--- Available data Enclosed Below ---

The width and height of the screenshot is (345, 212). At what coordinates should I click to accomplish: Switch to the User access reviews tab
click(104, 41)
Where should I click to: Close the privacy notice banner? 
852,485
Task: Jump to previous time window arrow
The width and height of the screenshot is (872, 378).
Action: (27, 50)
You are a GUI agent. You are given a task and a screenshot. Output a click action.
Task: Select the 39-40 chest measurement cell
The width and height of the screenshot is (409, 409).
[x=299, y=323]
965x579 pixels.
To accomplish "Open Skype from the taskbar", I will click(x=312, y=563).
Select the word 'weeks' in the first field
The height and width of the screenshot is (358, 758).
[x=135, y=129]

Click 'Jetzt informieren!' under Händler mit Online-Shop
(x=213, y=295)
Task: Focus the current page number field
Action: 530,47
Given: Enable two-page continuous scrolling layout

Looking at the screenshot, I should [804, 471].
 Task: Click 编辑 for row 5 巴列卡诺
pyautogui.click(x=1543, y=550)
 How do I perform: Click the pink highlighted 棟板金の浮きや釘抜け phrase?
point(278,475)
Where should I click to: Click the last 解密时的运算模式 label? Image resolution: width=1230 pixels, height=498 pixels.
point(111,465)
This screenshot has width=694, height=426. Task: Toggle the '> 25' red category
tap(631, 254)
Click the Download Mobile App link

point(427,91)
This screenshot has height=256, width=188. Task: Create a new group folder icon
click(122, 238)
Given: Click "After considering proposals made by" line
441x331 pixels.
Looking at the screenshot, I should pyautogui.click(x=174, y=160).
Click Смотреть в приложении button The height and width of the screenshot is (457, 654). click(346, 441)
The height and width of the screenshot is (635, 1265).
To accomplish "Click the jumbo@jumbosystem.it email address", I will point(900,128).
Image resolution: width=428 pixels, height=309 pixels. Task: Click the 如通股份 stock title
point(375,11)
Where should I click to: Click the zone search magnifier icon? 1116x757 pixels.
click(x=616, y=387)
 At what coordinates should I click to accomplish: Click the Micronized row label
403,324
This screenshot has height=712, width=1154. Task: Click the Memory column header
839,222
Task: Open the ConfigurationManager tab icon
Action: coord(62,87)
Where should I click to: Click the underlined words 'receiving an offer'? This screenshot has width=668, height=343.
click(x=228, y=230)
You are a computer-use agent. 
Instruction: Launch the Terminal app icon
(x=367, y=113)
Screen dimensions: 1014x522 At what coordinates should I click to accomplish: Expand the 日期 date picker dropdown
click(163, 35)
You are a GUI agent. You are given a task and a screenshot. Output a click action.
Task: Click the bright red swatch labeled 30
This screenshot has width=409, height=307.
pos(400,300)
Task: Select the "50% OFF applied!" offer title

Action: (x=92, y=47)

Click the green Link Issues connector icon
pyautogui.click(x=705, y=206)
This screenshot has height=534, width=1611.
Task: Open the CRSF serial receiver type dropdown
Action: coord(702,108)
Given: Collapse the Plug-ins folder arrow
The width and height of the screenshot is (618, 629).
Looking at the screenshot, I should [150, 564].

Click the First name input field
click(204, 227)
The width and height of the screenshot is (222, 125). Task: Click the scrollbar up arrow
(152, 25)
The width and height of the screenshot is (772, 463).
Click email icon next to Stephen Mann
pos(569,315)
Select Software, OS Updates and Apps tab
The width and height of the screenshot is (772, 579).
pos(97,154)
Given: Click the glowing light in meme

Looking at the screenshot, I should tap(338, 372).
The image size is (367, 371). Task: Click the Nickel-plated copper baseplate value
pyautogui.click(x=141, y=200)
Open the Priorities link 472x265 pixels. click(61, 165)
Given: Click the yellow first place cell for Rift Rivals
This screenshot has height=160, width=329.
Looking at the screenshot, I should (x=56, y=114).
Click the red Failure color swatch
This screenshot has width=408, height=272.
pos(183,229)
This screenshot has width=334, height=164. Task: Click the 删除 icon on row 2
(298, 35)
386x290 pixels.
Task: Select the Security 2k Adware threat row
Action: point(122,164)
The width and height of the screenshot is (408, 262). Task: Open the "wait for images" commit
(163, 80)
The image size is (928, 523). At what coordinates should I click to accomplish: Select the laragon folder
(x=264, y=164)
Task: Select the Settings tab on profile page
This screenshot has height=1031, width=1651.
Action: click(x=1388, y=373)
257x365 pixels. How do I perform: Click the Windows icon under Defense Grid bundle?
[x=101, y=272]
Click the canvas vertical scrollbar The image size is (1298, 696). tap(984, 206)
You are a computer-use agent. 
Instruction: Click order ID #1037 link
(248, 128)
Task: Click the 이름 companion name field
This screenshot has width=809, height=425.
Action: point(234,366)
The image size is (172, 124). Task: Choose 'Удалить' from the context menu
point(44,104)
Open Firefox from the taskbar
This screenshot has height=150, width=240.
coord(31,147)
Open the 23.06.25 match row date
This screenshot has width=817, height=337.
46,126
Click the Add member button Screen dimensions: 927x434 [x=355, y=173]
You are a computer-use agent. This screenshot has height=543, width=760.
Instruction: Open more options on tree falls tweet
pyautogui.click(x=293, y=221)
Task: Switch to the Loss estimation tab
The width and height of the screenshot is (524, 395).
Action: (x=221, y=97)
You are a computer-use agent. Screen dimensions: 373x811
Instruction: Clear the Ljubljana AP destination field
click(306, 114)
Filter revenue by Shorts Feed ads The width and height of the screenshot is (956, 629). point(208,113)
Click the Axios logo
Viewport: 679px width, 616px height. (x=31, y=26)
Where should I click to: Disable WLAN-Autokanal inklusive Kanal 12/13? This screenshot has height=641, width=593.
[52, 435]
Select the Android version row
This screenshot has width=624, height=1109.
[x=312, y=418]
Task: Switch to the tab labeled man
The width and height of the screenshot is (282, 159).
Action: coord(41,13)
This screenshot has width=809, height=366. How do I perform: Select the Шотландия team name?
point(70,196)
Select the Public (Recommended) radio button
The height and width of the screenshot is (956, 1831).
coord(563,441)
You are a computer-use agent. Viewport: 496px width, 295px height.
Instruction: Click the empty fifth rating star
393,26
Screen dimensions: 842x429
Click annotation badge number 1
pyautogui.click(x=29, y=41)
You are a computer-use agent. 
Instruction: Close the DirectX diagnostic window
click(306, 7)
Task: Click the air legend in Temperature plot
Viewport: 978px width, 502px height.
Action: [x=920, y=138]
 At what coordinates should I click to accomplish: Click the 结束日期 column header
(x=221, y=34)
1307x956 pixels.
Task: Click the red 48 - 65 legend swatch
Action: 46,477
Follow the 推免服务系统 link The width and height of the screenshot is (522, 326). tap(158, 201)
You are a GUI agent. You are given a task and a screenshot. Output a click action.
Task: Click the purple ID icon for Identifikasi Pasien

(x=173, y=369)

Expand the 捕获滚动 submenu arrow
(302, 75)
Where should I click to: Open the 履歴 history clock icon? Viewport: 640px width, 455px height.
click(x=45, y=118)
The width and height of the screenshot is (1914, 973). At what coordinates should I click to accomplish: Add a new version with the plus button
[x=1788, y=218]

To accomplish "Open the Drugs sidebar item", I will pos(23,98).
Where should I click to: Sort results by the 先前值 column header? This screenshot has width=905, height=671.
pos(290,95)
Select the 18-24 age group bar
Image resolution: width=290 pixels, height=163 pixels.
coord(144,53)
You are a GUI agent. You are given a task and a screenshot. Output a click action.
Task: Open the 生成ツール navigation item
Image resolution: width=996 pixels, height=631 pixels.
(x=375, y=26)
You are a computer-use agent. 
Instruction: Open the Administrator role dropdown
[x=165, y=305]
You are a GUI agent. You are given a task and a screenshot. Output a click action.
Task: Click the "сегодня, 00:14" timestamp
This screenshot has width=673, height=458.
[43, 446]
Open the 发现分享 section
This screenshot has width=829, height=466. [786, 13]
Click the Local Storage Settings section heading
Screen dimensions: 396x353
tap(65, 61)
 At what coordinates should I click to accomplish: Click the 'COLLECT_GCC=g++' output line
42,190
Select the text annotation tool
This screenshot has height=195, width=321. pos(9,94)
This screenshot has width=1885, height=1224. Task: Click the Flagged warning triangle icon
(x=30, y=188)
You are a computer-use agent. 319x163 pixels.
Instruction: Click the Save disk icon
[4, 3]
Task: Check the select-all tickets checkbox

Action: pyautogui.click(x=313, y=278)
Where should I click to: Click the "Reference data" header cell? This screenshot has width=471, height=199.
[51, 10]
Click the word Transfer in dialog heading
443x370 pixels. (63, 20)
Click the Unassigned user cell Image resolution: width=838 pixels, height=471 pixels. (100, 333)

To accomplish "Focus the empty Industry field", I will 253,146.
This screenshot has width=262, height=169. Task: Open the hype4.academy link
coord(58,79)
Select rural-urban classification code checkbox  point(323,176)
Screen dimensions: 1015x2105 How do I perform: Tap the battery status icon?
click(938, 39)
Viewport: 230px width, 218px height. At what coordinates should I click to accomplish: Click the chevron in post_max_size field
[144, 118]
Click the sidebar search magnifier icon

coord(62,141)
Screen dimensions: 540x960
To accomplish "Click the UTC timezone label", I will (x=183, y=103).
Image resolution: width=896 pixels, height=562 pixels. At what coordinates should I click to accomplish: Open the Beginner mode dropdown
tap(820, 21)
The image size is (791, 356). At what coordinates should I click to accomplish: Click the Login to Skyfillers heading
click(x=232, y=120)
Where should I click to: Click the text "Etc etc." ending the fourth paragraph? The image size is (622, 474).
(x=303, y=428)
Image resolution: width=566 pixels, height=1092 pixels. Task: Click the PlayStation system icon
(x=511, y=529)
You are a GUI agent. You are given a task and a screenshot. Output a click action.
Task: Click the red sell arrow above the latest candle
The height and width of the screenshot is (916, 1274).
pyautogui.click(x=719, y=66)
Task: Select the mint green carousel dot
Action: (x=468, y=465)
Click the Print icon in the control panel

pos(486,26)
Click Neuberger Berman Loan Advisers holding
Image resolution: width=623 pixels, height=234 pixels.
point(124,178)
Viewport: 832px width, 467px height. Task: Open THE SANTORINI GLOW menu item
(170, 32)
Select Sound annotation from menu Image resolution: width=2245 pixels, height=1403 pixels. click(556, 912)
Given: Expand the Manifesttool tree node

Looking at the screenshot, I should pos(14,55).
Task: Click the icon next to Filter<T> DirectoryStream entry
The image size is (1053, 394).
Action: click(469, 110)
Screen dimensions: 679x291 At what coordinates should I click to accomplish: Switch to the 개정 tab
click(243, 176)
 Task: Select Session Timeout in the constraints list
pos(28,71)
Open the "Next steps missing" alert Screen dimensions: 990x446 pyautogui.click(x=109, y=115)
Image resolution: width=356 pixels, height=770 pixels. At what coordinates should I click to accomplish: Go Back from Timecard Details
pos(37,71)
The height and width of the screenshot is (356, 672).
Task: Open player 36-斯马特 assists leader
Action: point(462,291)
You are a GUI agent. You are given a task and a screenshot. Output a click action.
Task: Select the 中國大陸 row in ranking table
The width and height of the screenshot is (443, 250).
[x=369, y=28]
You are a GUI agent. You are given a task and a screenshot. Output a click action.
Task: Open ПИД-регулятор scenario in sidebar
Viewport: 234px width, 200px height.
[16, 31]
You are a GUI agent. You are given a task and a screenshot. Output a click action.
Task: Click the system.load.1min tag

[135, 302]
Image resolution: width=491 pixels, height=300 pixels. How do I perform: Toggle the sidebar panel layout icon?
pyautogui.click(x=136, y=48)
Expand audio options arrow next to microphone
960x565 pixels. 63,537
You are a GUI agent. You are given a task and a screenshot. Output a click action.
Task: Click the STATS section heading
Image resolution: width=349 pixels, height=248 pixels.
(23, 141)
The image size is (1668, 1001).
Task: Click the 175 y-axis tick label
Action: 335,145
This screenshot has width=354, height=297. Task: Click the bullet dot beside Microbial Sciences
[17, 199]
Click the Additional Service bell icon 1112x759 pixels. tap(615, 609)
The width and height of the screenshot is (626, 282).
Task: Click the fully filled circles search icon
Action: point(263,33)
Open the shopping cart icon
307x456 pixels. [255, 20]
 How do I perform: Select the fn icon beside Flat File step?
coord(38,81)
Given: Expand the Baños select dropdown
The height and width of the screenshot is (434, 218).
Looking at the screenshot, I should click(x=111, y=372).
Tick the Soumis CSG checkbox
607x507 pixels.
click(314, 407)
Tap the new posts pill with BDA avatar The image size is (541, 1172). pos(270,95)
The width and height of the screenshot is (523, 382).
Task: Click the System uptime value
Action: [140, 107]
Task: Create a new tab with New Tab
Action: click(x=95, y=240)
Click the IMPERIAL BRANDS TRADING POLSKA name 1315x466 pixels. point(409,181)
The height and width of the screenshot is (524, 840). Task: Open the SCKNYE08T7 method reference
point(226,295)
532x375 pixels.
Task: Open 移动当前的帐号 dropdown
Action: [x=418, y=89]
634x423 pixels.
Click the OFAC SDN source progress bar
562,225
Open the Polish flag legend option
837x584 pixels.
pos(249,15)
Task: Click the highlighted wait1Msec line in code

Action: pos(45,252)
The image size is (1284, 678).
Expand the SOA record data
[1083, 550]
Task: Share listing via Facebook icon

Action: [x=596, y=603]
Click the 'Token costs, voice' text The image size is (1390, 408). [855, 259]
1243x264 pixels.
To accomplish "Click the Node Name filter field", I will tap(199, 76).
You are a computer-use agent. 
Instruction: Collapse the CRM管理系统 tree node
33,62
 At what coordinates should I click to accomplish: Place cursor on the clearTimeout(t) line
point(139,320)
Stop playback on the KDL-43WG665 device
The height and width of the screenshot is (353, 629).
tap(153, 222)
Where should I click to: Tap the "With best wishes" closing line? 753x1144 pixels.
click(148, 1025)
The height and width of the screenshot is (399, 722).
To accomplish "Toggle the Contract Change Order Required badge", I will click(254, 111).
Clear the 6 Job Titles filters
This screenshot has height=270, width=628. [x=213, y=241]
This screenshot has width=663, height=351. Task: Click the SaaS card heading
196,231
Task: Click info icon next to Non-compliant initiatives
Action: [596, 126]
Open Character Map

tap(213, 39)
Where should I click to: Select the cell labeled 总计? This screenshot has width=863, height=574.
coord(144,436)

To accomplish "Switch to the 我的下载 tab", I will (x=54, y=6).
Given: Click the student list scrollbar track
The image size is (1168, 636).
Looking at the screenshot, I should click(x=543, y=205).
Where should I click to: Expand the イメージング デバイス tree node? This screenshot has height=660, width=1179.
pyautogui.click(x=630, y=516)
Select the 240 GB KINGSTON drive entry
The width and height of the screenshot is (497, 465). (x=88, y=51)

--- End of Enclosed Available data ---

- Assigned task -
Above are the records; print exactly the lines from the line with "How do I perform: Select the fn" to the line with "Tick the Soumis CSG checkbox", including both, and nothing else.

- Result -
 How do I perform: Select the fn icon beside Flat File step?
coord(38,81)
Given: Expand the Baños select dropdown
The height and width of the screenshot is (434, 218).
Looking at the screenshot, I should click(x=111, y=372).
Tick the Soumis CSG checkbox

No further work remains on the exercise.